** SUPPLIED ENTRIES **
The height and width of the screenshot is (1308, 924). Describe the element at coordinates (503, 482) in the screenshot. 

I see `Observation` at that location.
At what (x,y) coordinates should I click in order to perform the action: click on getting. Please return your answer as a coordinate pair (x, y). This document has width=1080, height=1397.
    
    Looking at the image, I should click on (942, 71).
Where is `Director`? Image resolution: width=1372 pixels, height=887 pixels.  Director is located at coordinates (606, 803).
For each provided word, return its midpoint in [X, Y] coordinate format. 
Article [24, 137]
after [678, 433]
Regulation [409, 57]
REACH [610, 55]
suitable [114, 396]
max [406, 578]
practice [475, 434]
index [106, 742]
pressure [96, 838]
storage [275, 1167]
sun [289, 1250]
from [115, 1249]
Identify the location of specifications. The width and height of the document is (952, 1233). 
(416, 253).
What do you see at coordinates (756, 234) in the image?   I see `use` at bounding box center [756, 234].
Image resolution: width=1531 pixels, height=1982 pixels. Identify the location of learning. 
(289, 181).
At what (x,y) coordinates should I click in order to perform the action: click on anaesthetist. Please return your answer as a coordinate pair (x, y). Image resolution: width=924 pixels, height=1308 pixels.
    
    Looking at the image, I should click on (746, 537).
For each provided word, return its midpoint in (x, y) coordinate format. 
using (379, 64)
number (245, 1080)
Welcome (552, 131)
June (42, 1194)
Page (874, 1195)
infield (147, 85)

** GIVEN TASK **
Please copy out all of the records above word for word, keeping every line as it appears.

** FULL OUTPUT **
The height and width of the screenshot is (1308, 924). Describe the element at coordinates (503, 482) in the screenshot. 

I see `Observation` at that location.
At what (x,y) coordinates should I click in order to perform the action: click on getting. Please return your answer as a coordinate pair (x, y). This document has width=1080, height=1397.
    
    Looking at the image, I should click on (942, 71).
Where is `Director`? Image resolution: width=1372 pixels, height=887 pixels.  Director is located at coordinates (606, 803).
For each provided word, return its midpoint in [X, Y] coordinate format. 
Article [24, 137]
after [678, 433]
Regulation [409, 57]
REACH [610, 55]
suitable [114, 396]
max [406, 578]
practice [475, 434]
index [106, 742]
pressure [96, 838]
storage [275, 1167]
sun [289, 1250]
from [115, 1249]
Identify the location of specifications. The width and height of the document is (952, 1233). 
(416, 253).
What do you see at coordinates (756, 234) in the image?   I see `use` at bounding box center [756, 234].
Image resolution: width=1531 pixels, height=1982 pixels. Identify the location of learning. 
(289, 181).
At what (x,y) coordinates should I click in order to perform the action: click on anaesthetist. Please return your answer as a coordinate pair (x, y). Image resolution: width=924 pixels, height=1308 pixels.
    
    Looking at the image, I should click on (746, 537).
For each provided word, return its midpoint in (x, y) coordinate format. 
using (379, 64)
number (245, 1080)
Welcome (552, 131)
June (42, 1194)
Page (874, 1195)
infield (147, 85)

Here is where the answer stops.